> _Information given_
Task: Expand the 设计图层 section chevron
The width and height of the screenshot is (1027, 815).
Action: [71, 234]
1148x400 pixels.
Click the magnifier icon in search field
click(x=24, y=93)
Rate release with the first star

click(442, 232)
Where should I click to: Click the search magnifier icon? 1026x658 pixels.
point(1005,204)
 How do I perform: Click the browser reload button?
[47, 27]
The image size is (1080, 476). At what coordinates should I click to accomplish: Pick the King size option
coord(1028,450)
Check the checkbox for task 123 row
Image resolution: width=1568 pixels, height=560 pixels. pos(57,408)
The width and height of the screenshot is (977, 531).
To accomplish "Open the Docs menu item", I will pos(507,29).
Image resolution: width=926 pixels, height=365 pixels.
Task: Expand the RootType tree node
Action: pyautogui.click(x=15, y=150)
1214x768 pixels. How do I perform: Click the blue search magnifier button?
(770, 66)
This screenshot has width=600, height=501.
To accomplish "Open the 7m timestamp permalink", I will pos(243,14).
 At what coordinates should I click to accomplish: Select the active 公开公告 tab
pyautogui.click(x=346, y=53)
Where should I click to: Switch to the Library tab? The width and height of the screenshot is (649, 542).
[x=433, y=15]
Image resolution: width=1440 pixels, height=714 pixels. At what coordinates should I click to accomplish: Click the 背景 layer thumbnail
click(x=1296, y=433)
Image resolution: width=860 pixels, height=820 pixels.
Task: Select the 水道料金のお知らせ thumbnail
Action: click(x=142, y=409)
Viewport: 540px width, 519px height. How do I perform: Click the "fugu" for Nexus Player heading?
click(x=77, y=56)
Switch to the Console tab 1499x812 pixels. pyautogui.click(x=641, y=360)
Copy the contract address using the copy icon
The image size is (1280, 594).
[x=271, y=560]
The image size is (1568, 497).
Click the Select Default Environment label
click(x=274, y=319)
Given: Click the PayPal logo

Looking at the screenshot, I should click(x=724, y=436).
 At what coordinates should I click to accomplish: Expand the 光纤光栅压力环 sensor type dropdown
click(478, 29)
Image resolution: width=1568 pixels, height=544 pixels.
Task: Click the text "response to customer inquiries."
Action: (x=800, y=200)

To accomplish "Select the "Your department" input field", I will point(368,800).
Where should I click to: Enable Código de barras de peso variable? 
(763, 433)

> _Task statement_
Exact copies of the lines from the one holding "Click the Select Default Environment label" to the end of the entries are all that should be written.

> _Result_
Click the Select Default Environment label
click(x=274, y=319)
Given: Click the PayPal logo

Looking at the screenshot, I should click(x=724, y=436).
 At what coordinates should I click to accomplish: Expand the 光纤光栅压力环 sensor type dropdown
click(478, 29)
Image resolution: width=1568 pixels, height=544 pixels.
Task: Click the text "response to customer inquiries."
Action: (x=800, y=200)

To accomplish "Select the "Your department" input field", I will point(368,800).
Where should I click to: Enable Código de barras de peso variable? 
(763, 433)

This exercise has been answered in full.